We are receiving a lot of Kafka alerts related to topic being under replicated . We think these are not real issues because of the alerts bouncing in and off. This may be caused by having a tight value for replica.lag.time.max.ms
. This setting controls when a replica is considered out of sync and thus removed from the In-Sync replicas list.
We could relax this value and received less alerts, but how do we guarantee this not becomes an issue of hiding real problems.
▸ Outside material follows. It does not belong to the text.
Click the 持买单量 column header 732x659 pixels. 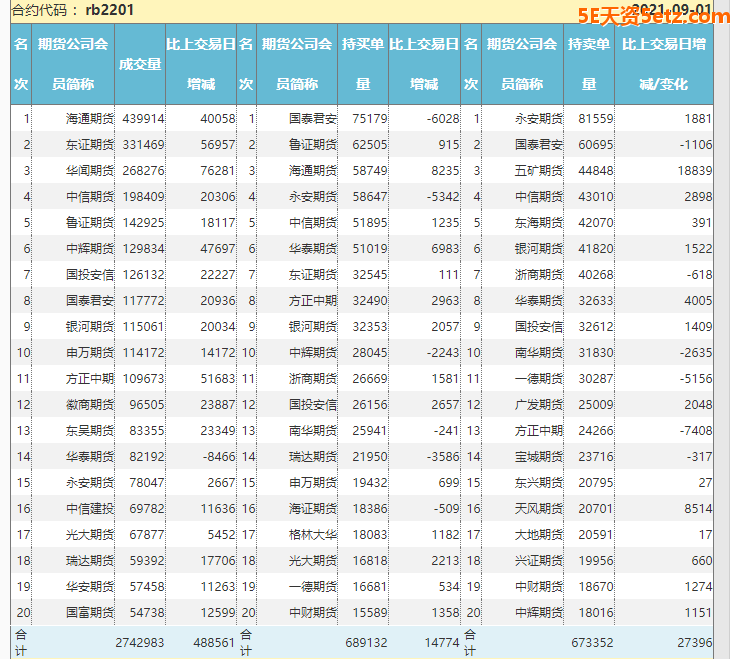[363, 64]
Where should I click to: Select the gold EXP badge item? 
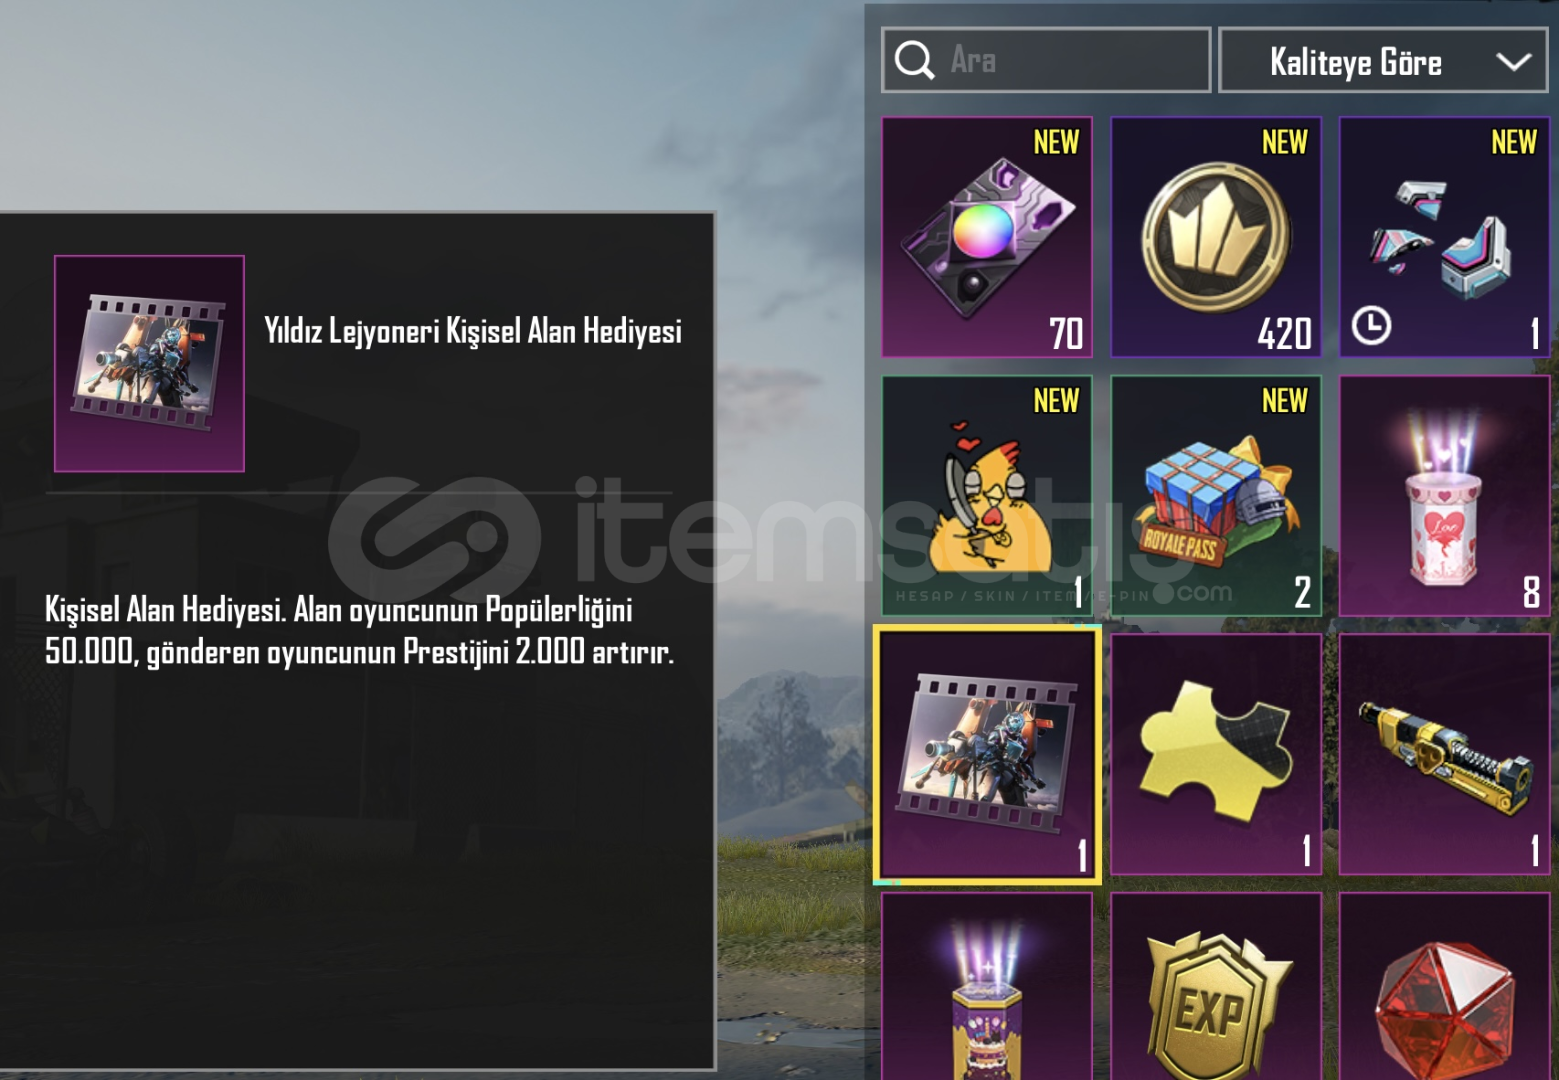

Is there an expected normal # of these alerts we can target to? Or are there any other metrics we can also use to assess the quality of our replicas after relaxing the setting?
hey @gsolano777
what is current value of replica.lag.time.max.ms
?
how does your setup look like?
any firewalls etc. in between?
in my experience the default (30s) worked quite well in most cases.
best
michael
best,
michael
1 Like
Welcome @gsolano777 .
replica.lag.time.max.ms
can effect durability. Since the amount of time between “We think it’s good” and “it’s not good remove it” is extended.
So I when folks start to think about increasing it the value, I always ask “Why do you believe that will solve your issue?”.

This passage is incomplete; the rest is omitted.